At present, it is considered that there are two pathways for APP processing; namely, 1) so-called secretary pathway, in which APP is processed into the secreted derivatives with molecular weights more than 100 KD ending at the 15th amino acid of .beta./A4 protein, and 2) so-called endosomal/lysosomal pathway, in which various APP peptides that are different in size but including a full length .beta./A4 protein portion are generated (Golde at al., Science, 235: 728 (1992).
Consequently, it has not yet been resolved how these two possible APP metabolic pathways are influenced by the mutations in the APP gene found in FAD, Dutch-type and Swedish-type AD. Probably, these APP mutants may allow the APP processing pathway to be entered into the endosomal/lysosomal pathway, not into the secretary pathway. In this connection, a transgenic animal system, in which overexpression of APP mutants are forced to be driven, will provide an useful tool for elucidating the mechanism underlying APP processing.

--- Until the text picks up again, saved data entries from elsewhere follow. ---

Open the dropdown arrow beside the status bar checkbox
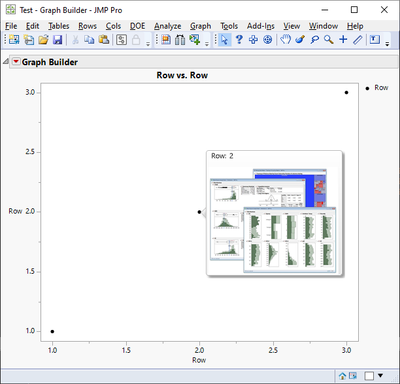400x384 pixels. coord(381,376)
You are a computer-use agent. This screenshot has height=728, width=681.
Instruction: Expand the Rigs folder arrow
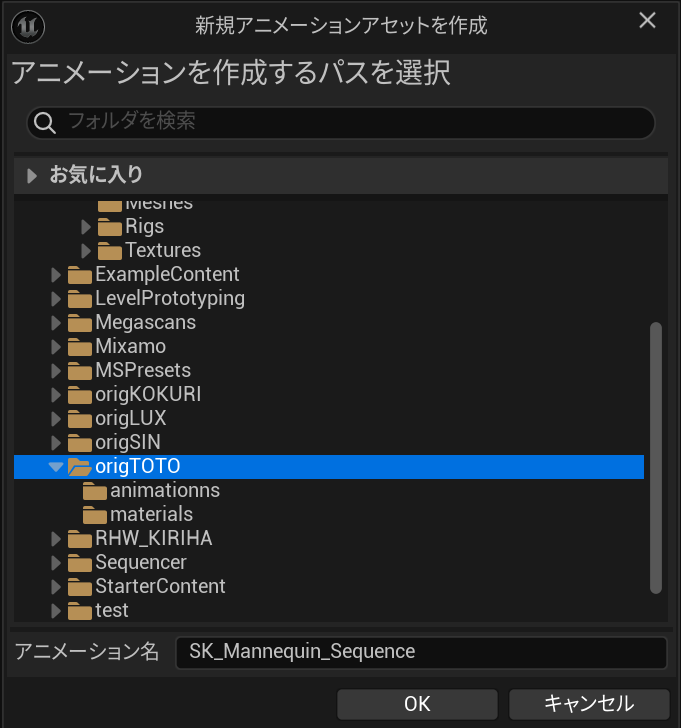pyautogui.click(x=86, y=226)
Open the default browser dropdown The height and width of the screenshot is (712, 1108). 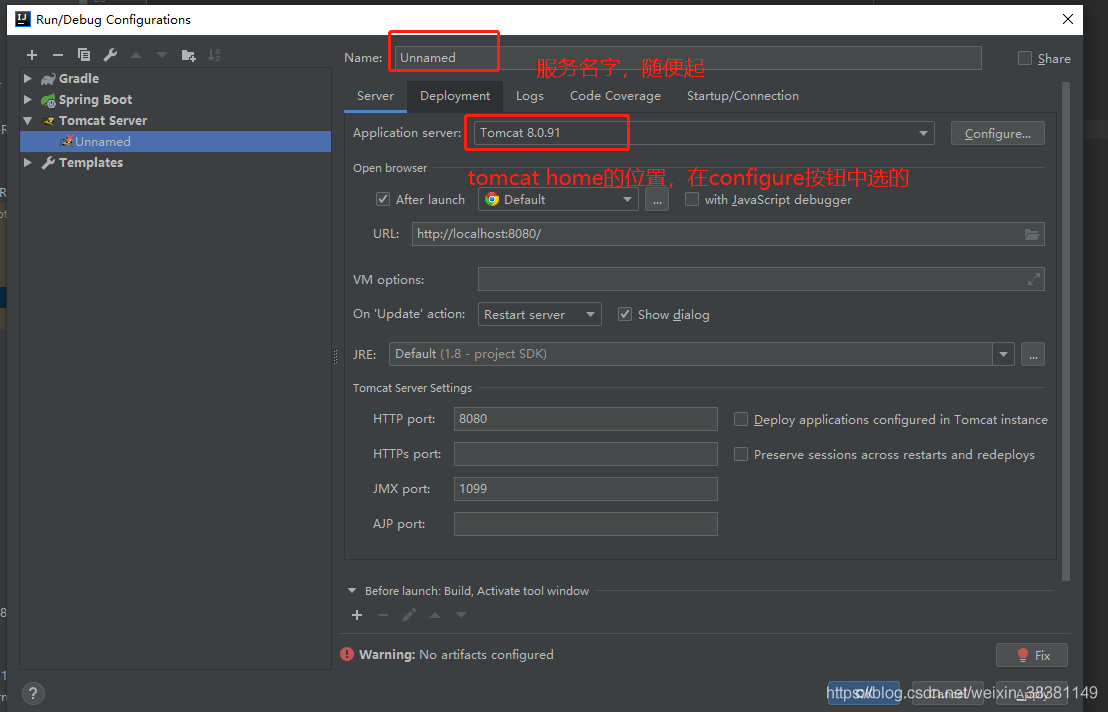click(627, 199)
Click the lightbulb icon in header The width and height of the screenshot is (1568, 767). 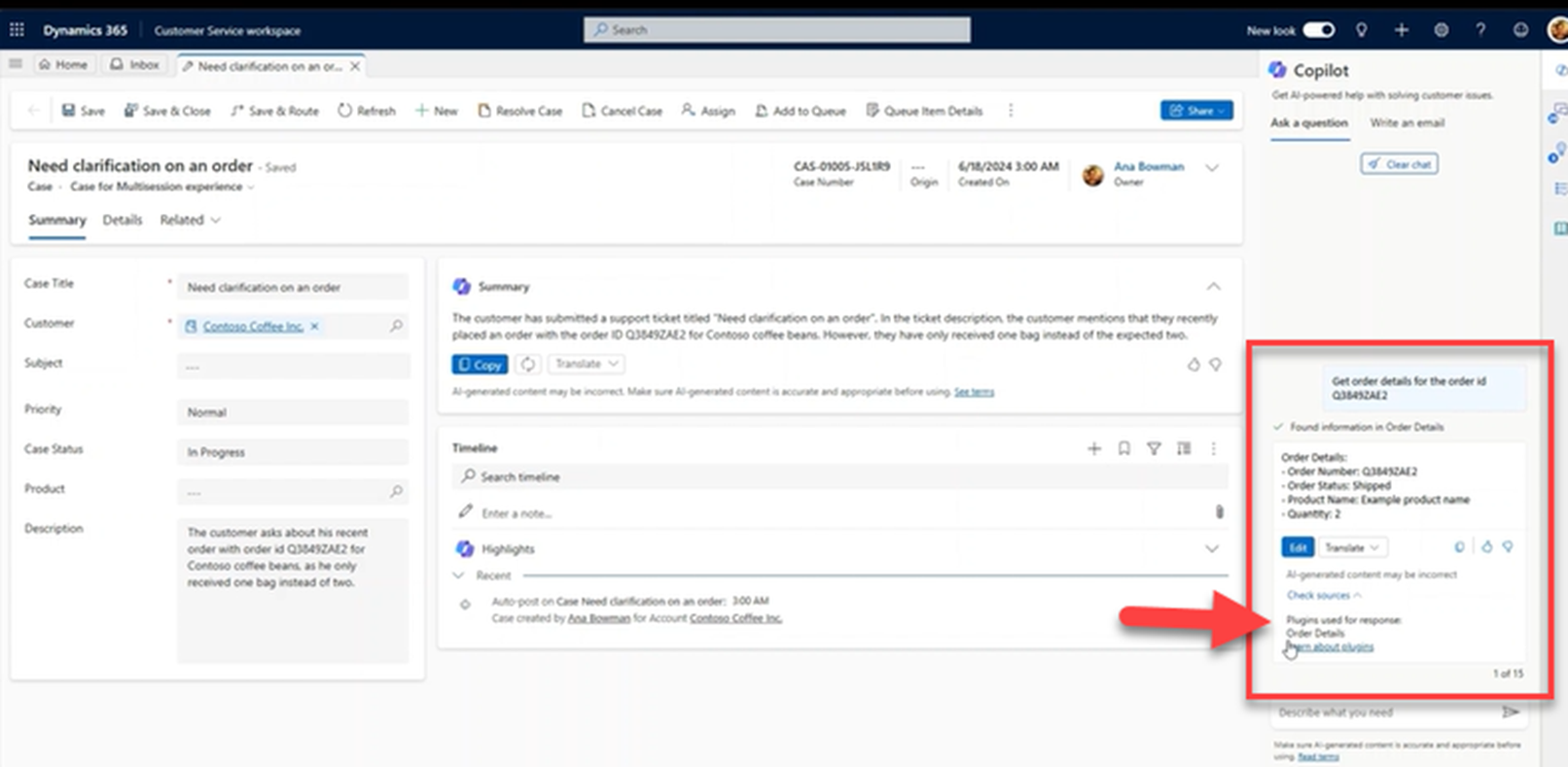1361,30
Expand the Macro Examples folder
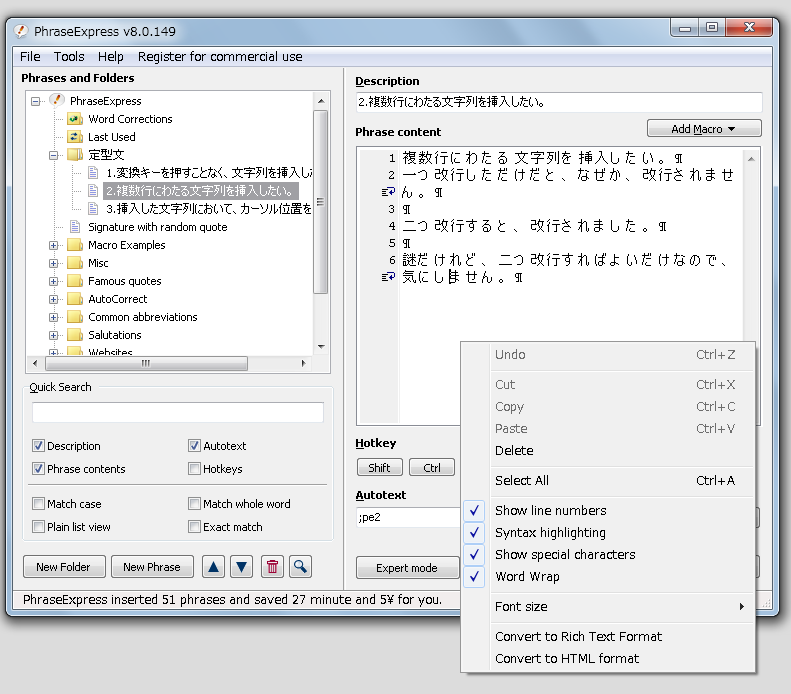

Recently, several reports have appeared relating to transgenic mice in which amyloid deposition was observed in their brains by overexpression of the full length or one part of human APP cDNA (Kawabata et al., Nature, 345: 476 (1991); Quon et al., Nature, 352: 239 (1991); Wirak at al. Science, 253: 323 (1991). However, the report by Kawabata at al. (1991) was later found to be not reproducible, and the paper was recently withdrawn (Nature, 356: 265, (1992). Furthermore, the report by Wirak at al. (1991) was later found to be misleading because the phenotypic change to AD-like character in APP-overexpressing transgenic mice was not caused by transgene expression (Science, 28, February, 1992). In addition, several published patent applications have reported that mouse transgenic model for AD are established (WO93/14200, W093/02189, W092/13069, W092/06187, W091/19810, EP451700 and WO 89/06689). However, in each of these applications gene construction was only mentioned and/or only mentioned with indirect proofs only that the production of APP (not .beta./A4 protein) was observed. Furthermore, neither a neuronal cell loss nor formation of a neuritic plaque was mentioned in any report. Consequently, specific and distinct animal models for AD produced by genetic engineering technology are considered not yet to be established.
An important need therefore persists for an animal model of AD that exhibits the physiological and biochemical characteristics of this disease as described in human patients. This need has now been satisfied with the transgenic animal model of AD described below.